A zona do euro não pode se estabilizar sem uma estrutura sólida de solução
de crises e a capacidade de enfrentar a moratória de um país-membro
DANIEL GROS
ESPECIAL PARA O PROJECT SYNDICATE
A zona do euro está diante de
uma crise fundamental, que
ataques aos especuladores nada farão por resolver. O Conselho Europeu de ministros prometeu centenas de bilhões de
euros aos países-membros que
enfrentam perigos financeiros,
ainda que a economia europeia
como um todo não esteja realmente em crise.
Pelo contrário: a maioria das
pesquisas e indicadores econômicos mais sólidos aponta forte
recuperação, e o país que enfrenta problemas de fato sérios,
a Grécia, representa apenas 3%
do PIB (Produto Interno Bruto) total da região.
Mesmo assim, a crise impõe
desafio quase fatal à União Europeia, porque envolve diretamente o principal princípio
subjacente da governança europeia: a natureza do Estado. O
caso da Grécia propõe uma
questão simples, mas profunda: será possível permitir a quebra de um país-membro da UE?
Uma das opiniões é a de que o
Estado é sacrossanto: a UE precisa intervir e ajudar qualquer
membro errante a recuperar o
fôlego. Mas essa posição presume que todos os países-membros tenham aderido aos valores econômicos subjacentes da
união: a prudência financeira e
reformas pró-mercado.
Problemas só poderiam surgir devido a choques inesperados, dificuldades políticas locais temporárias ou -o mais
querido dos vilões- comportamento irracional de parte dos
mercados.
Exagero
Aplicada à Grécia, essa visão
indicaria que a crise fiscal do
país resultou de reação exagerada dos mercados mundiais a
dificuldades políticas locais
(gastos excessivos pelo governo
grego antes das eleições do país
no ano passado).
Além disso, indicaria que a
crise está sob controle da Europa e que as autoridades do bloco elaboraram um plano que
vai resolver todos os problemas
fiscais e estruturais da Grécia.
Daí o refrão oficial -ou ao menos meridional: "O plano da
União Europeia e do FMI
(Fundo Monetário Internacional) vai dar certo. O fracasso seria inadmissível".
A opinião oposta é mais pragmática e leva em consideração
as normas da união. Essa visão
"setentrional" deriva da premissa de que os países-membros continuam a ser entidades
soberanas e que é possível que
um país-membro não venha a
implementar um programa de
ajuste necessário.
A visão tem representação na
cláusula do tratado do euro,
que proíbe resgates e estipula
que cada país é responsável isoladamente por sua dívida pública. Nesse caso, o fracasso
passa a ser uma possibilidade,
se o país tiver violado as normas básicas da moeda única.

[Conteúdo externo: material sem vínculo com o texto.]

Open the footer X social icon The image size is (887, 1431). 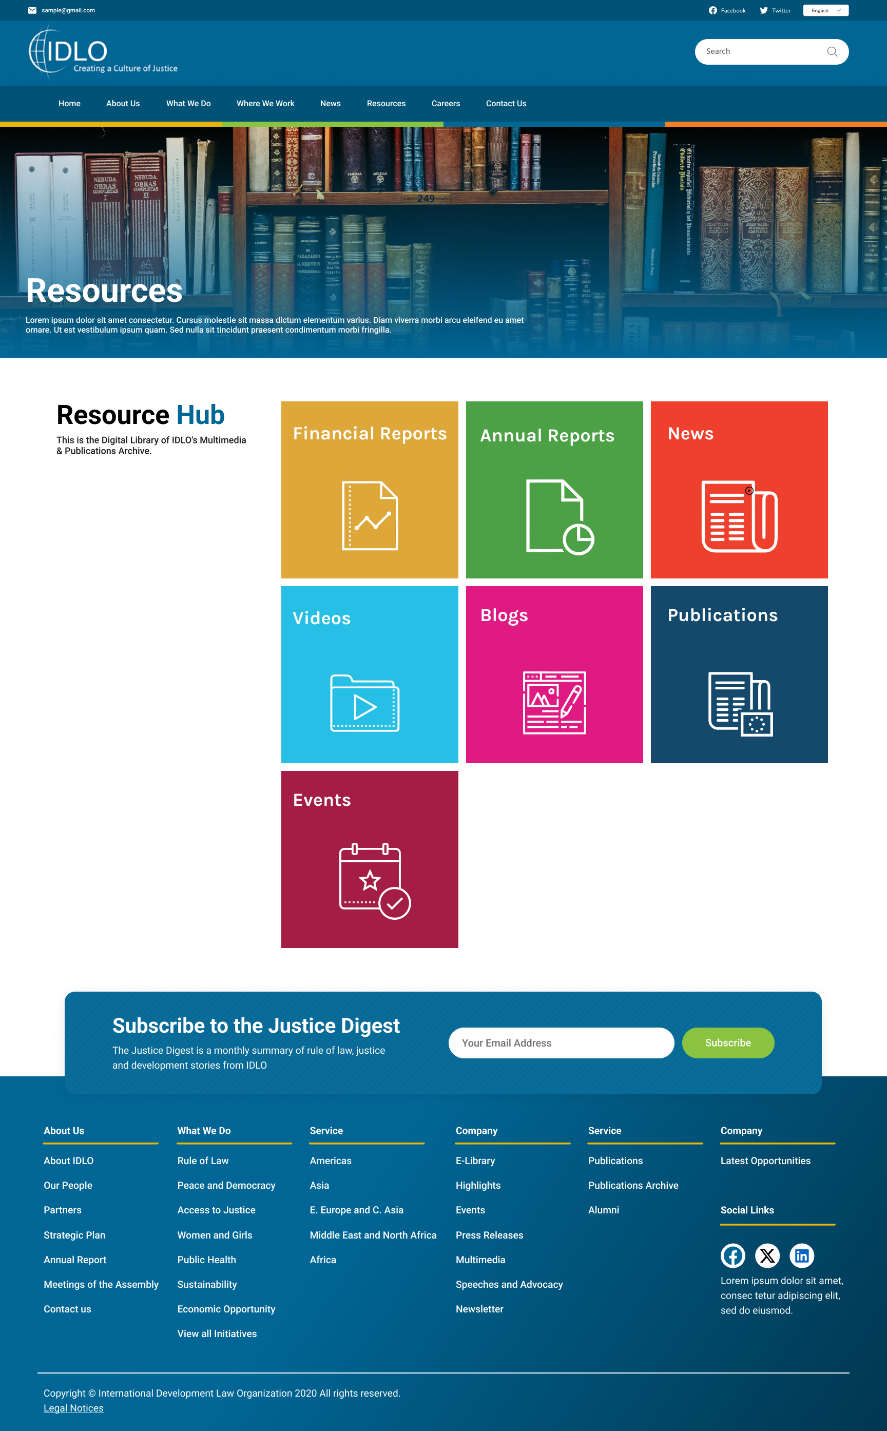[x=767, y=1256]
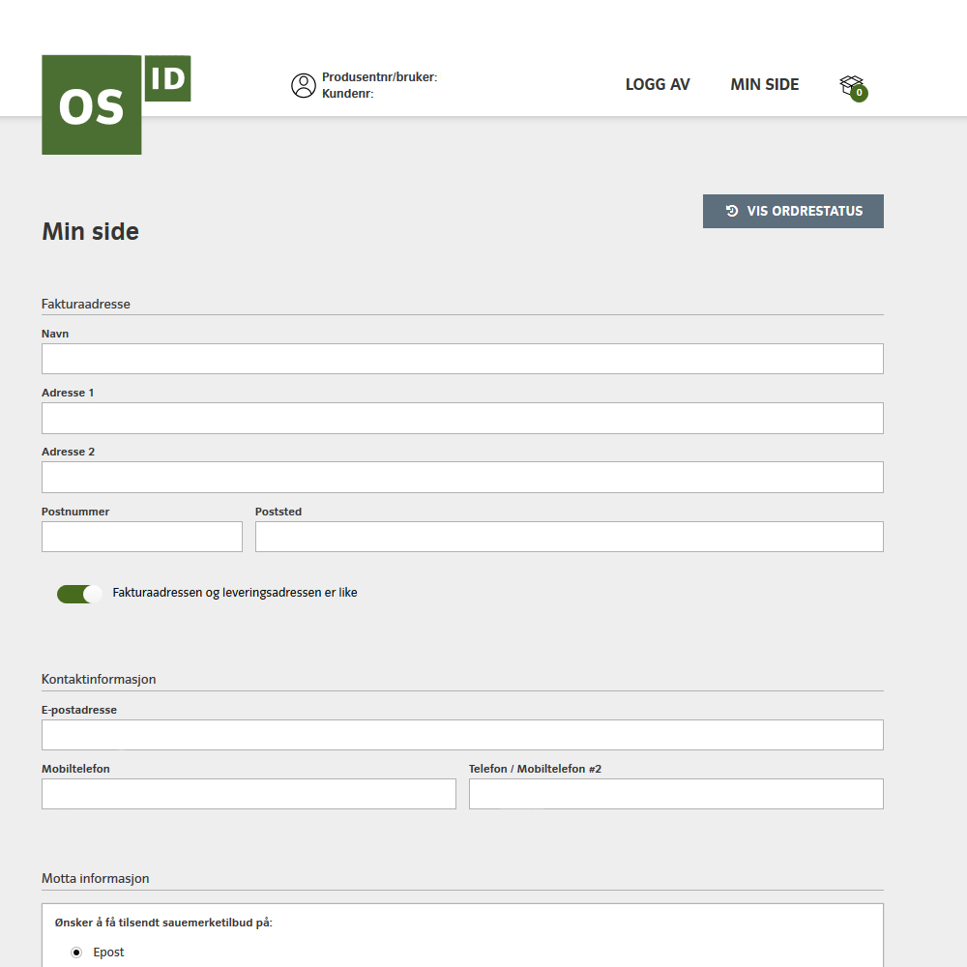Click the user profile icon
This screenshot has height=967, width=967.
coord(304,85)
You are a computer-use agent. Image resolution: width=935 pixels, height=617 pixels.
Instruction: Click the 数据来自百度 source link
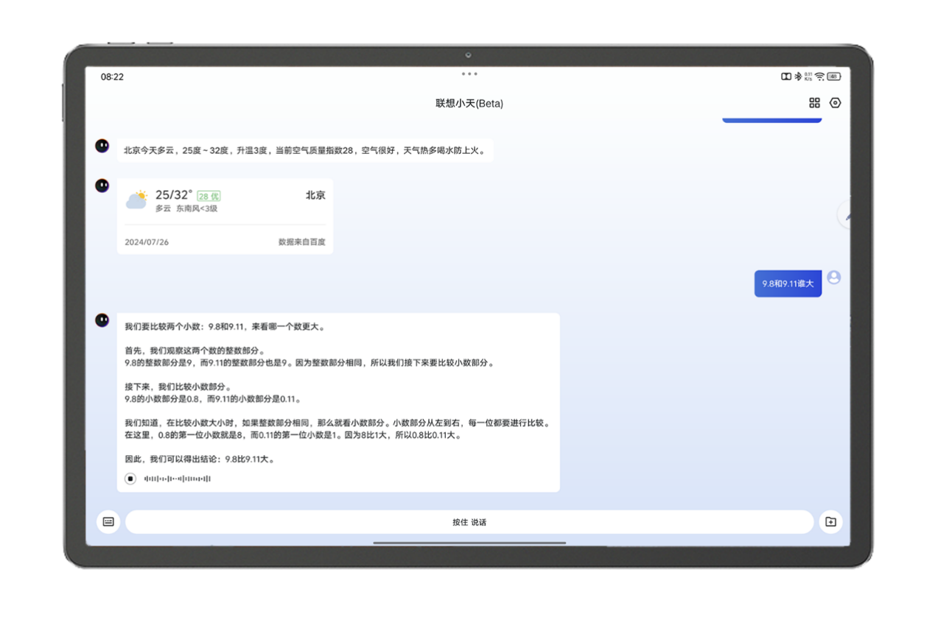301,242
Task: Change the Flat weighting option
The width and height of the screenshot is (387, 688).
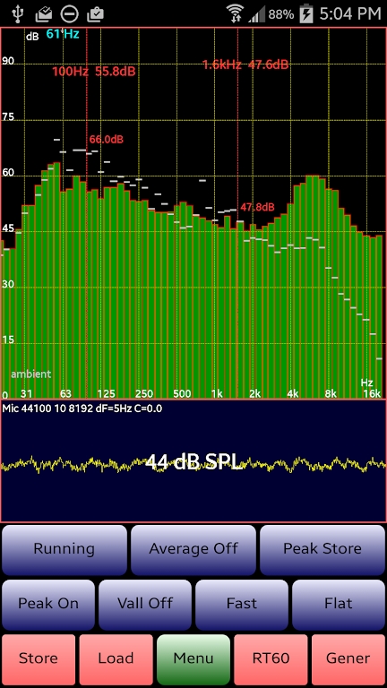Action: pyautogui.click(x=339, y=604)
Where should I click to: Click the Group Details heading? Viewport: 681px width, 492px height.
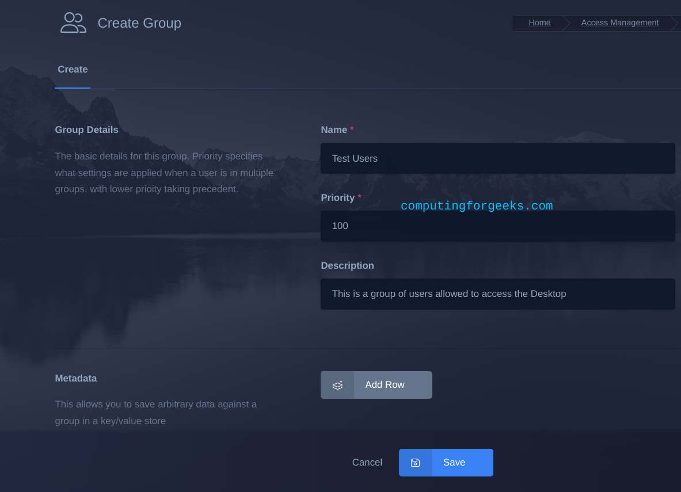click(x=86, y=129)
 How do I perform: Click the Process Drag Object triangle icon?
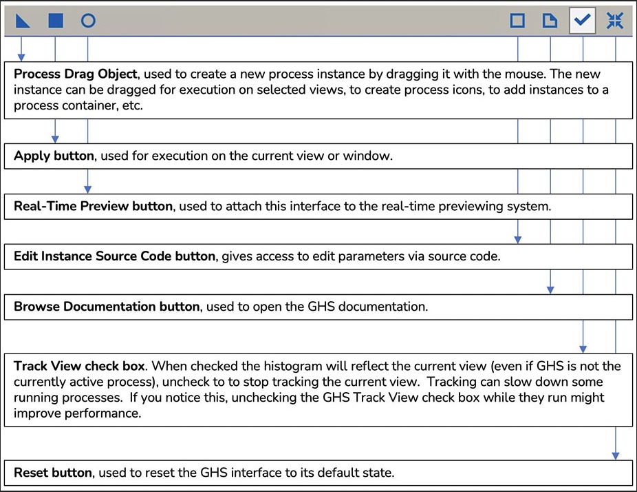pyautogui.click(x=23, y=21)
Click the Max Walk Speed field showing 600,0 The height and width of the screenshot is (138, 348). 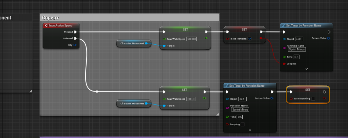[x=191, y=99]
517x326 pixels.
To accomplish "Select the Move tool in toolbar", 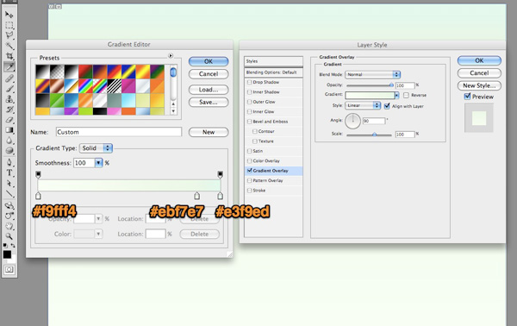I will click(x=9, y=15).
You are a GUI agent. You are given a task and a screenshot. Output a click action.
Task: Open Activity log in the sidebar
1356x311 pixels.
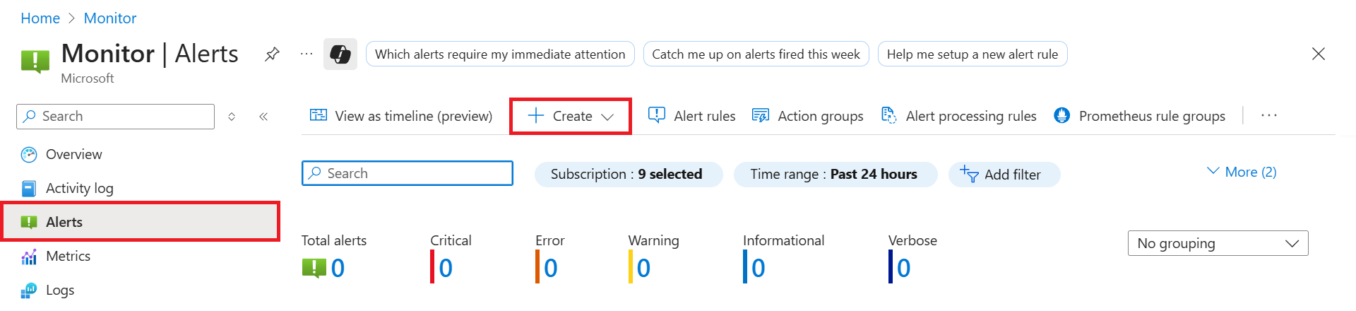click(x=79, y=188)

Os mercados não participam
diretamente desse debate. Mas
têm muito em jogo na situação.
Qualquer detentor de títulos de
dívida gregos precisa calcular a
probabilidade de que o sistema
político da Grécia seja forte para promover as reformas necessárias a manter em dia o serviço da dívida do país.

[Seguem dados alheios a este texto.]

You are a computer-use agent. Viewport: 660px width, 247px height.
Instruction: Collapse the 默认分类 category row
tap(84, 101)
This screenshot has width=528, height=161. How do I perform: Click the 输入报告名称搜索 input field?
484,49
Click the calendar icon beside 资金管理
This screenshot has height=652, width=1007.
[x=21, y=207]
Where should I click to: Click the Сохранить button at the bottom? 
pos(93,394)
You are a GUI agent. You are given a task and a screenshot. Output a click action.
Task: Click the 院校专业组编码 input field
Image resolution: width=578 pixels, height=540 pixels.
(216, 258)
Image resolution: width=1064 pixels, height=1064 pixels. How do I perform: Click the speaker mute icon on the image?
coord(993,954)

A avaliação coletiva dos mercados sobre a política econômica e fiscal de qualquer governo
se expressa no ágio por risco
que aquele governo precisa pagar para colocar títulos de dívida. Dúvidas resultam em ágios
mais altos, o que torna ainda
mais difícil financiar um governo que já esteja enfrentando
problemas financeiros.
Erros de julgamento
Os mercados muitas vezes
erram nos julgamentos. Mas
esses são um fato da vida; não
há como eliminá-los por um ato
de vontade ou regulamentação.
Seria possível objetar que a
distinção entre a posição meridional e a setentrional tem apenas interesse acadêmico, hoje,
porque um fracasso é de fato
inadmissível.
Mas o Conselho Europeu de
ministros também criou um
grupo de trabalho, presidido
por Hermann Van Rompuy, o
presidente da União Europeia,
a fim de elaborar propostas
concretas de reforma da união
monetária.
A escolha essencial para esse
grupo é simples: devem dirigir
seus esforços só a impedir fracasso (o que incluiria apoio fiscal irrestrito) ou será necessário também tomar providências para a possibilidade de
quebra de um país-membro, a
fim de mitigar as consequências se isso ocorrer?

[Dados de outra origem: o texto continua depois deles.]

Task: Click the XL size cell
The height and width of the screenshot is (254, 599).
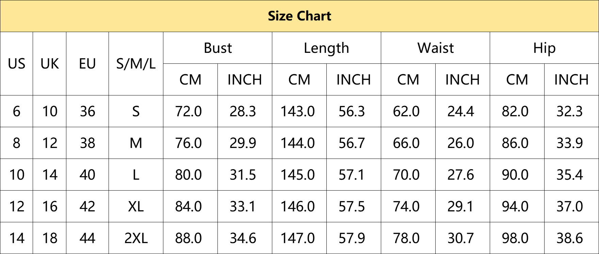Action: tap(136, 206)
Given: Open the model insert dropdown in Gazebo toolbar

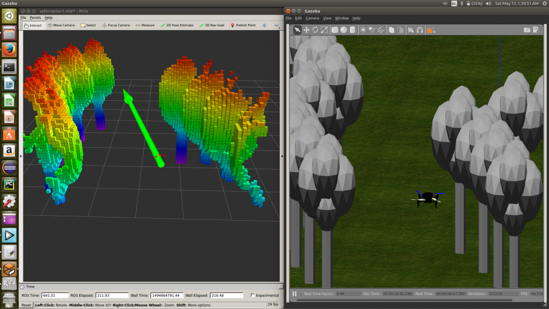Looking at the screenshot, I should 434,32.
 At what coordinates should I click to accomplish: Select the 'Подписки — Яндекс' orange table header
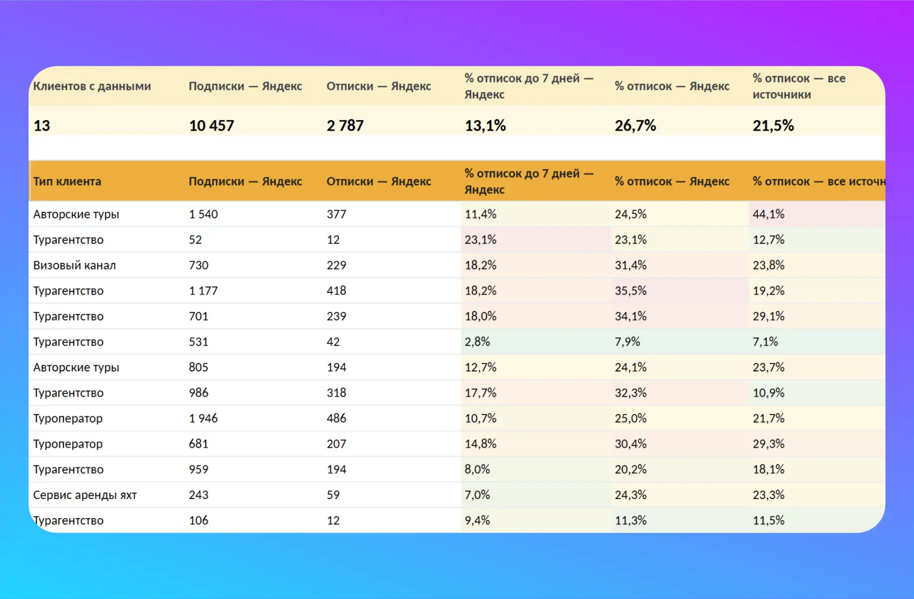[x=245, y=181]
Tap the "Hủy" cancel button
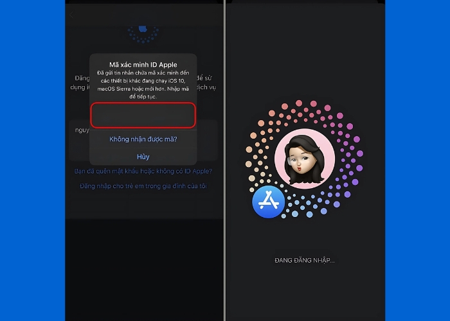Viewport: 450px width, 321px height. 143,157
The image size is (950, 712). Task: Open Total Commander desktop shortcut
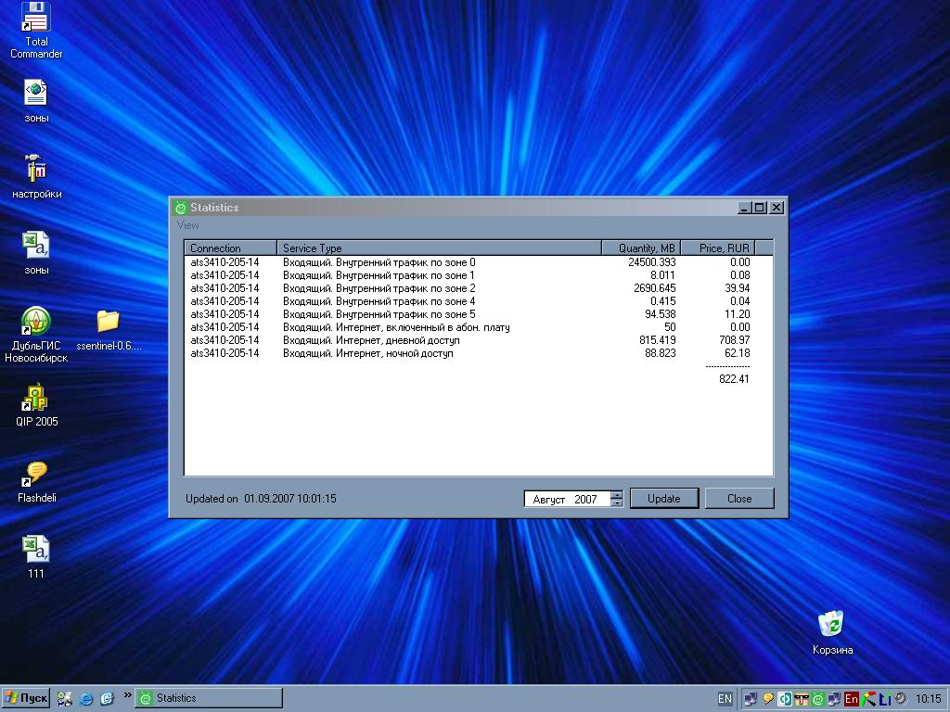coord(36,19)
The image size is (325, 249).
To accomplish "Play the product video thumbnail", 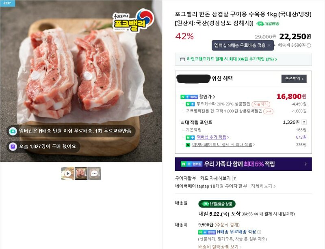I will [x=67, y=173].
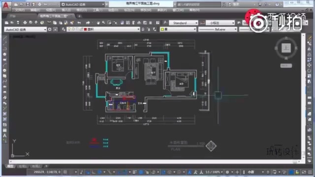The image size is (315, 177).
Task: Select the Circle draw tool
Action: click(x=4, y=70)
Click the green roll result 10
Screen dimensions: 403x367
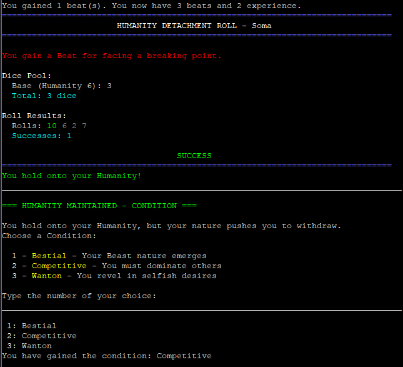click(x=52, y=126)
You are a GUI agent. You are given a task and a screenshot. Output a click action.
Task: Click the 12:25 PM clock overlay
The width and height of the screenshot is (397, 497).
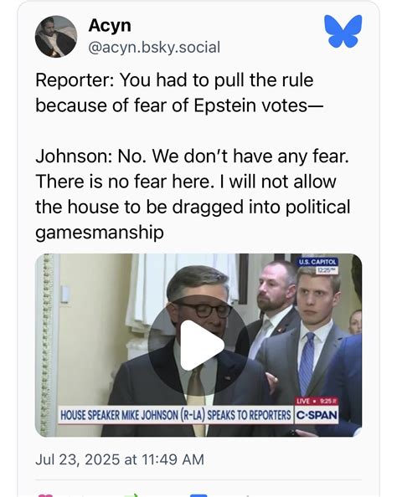point(327,270)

A primeira escolha envolveria medidas complicadas cujo
objetivo seria agir da mesma
maneira, mas com mais vigor
-um reforço do Pacto de Estabilidade e Crescimento, por
exemplo, com cláusulas adicionais de vigilância e cooperação
na política econômica.
No entanto, essa abordagem
não oferece resposta a uma
questão fundamental: por que a
estrutura básica não funciona?
Enquanto os líderes da UE não
forem capazes de responder a
essa pergunta, os mercados
continuarão a abrigar dúvidas
sobre a estabilidade do euro em
longo prazo.
Estrutura sólida
A zona do euro não pode se
estabilizar em termos políticos
e econômicos sem uma estrutura sólida de solução de crises
e a capacidade de enfrentar a
moratória de um país-membro.
A posição de que não se deve
permitir a quebra de um país-membro implica, logicamente,
que será necessário sustentar o
euro por meio de uma união
política ou ao menos fiscal.
É essa a escolha que os líderes europeus terão de encarar:
um passo adiante radical rumo
à integração política ou econômica ou uma estrutura clara
para lidar com as consequências do fracasso de um país-membro no que tange a respeitar as regras fundamentais da
união monetária.
Não há dinheiro que permita
aos líderes europeus fugir a essa escolha.
DANIEL GROS é diretor do
Centro de Estudos Políticos Europeus.